_Liste des consignes:_
- 1) Indiquez si les affirmations (a), (b) et (c) concordent avec le texte sur le Rómola ci-dessous : répondez par oui ou non et citez les mots décisifs du texte. (a) Le Rómola occupe un ancien garage construit en 1946. (b) Les volumes d’origine du bâtiment ont été modifiés. (c) L’espace est organisé sur trois niveaux.
- 2) Répondez aux questions suivantes d’après le texte sur le Rómola ci-dessous.
(a) Dans quelle ville se trouve le Rómola ?
(b) Quel est le nom de l’agence d’Andrés Jaque ?
(c) Quelle hauteur atteint l’espace dégagé ?

====== Sélection

En plein cœur de Madrid, le Rómola, signé de l’architecte Andrés Jaque, est une ode à l’artisanat local, à une certaine beauté classique revisitée, aux couleurs joyeuses et à la liberté des goûts.
Une cafetería tout ce qu’il y a de plus espagnol, où siroter un « café con leche » accompagné d’une jolie pâtisserie maison, version contemporaine… et chic !
Le leitmotiv qui a guidé la conception de ce café, pâtisserie et restaurant expérimental, en plein cœur de Madrid ? La volonté de revaloriser le patrimoine architectural local et de sauver des artisanats en voie d’extinction, instigateurs de l’esthétique des cafeteriás madrilènes depuis les années 1960, mêlant métal doré, cuirs, ou encore panneaux de bois travaillés. À travers le projet, il s’agit aussi de contrer l’hégémonie des franchises encourageant le travail précaire et à bas coût, qui ont, depuis la crise, progressivement uniformisé les usages à grand renfort de céramique, pastiche d’un folklore culturel éculé. Et qui de fait, ont également, en quelques années, mité les pieds d’immeubles des villes espagnoles. Après l’austérité, place à l’expressivité donc, à la vraie tradition retrouvée… mais revisitée.
Signé de l’architecte Andrés Jaque, connu pour son approche manifeste de la création architecturale (son agence s’appelle d’ail-leurs Office for political innovation), le Rómola prend ainsi place dans un ancien garage édifié en 1946, bâtiment, entièrement réhabilité, parmi les plus exemplaires de l’architecte local Gutiérrez Soto. La structure et les volumes d’origine ont été conservés, permettant de dégager un espace de près de cinq mètres de haut, organisé en deux niveaux décloisonnés et doté d’immenses ouvertures sur la rue, projetant à la vue des passants un décor exceptionnel, défi d’ingénierie tout autant que d’artisanat. Car c’est bien là que réside tout le sens de cet aménagement.

============
====== Extraits des entrées

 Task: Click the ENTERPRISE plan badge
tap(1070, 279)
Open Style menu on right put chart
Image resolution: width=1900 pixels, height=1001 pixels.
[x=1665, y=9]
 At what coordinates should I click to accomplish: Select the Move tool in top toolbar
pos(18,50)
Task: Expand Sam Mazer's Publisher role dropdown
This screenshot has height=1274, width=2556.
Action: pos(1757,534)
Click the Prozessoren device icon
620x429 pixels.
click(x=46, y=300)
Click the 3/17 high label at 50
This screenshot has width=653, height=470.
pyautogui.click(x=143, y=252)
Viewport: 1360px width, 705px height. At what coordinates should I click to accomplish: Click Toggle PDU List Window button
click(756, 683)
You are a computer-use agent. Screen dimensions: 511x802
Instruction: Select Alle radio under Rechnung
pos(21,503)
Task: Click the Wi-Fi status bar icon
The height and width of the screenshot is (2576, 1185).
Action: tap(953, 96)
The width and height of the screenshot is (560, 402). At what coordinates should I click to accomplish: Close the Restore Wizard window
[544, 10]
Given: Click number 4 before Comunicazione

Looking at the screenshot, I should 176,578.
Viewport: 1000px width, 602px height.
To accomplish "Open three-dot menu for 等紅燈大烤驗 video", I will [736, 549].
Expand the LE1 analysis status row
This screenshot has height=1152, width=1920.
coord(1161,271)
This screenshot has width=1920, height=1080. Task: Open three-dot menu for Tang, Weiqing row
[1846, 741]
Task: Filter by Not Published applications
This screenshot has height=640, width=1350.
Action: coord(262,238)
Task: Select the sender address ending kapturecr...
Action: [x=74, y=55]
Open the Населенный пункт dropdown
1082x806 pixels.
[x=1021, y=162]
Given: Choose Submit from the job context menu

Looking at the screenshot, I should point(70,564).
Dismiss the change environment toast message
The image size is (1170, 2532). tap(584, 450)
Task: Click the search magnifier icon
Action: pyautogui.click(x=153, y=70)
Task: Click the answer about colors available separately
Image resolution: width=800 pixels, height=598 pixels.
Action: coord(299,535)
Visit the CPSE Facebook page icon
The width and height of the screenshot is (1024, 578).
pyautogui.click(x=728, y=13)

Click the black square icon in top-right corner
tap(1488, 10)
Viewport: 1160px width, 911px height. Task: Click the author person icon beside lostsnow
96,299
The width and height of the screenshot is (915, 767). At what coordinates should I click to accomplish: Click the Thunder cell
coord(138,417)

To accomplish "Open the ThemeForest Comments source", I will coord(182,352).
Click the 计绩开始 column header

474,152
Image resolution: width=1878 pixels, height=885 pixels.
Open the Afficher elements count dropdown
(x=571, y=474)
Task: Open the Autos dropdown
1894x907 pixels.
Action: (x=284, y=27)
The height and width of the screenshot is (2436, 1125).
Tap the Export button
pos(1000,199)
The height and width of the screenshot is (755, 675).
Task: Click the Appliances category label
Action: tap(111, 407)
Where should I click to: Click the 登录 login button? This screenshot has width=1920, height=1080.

============

_Résultats:_
- 1)
(a) Oui : « le Rómola prend ainsi place dans un ancien garage édifié en 1946 ».
(b) Non : « La structure et les volumes d’origine ont été conservés ».
(c) Non : « organisé en deux niveaux décloisonnés ».

- 2)
(a) À Madrid.
(b) Office for political innovation.
(c) Près de cinq mètres.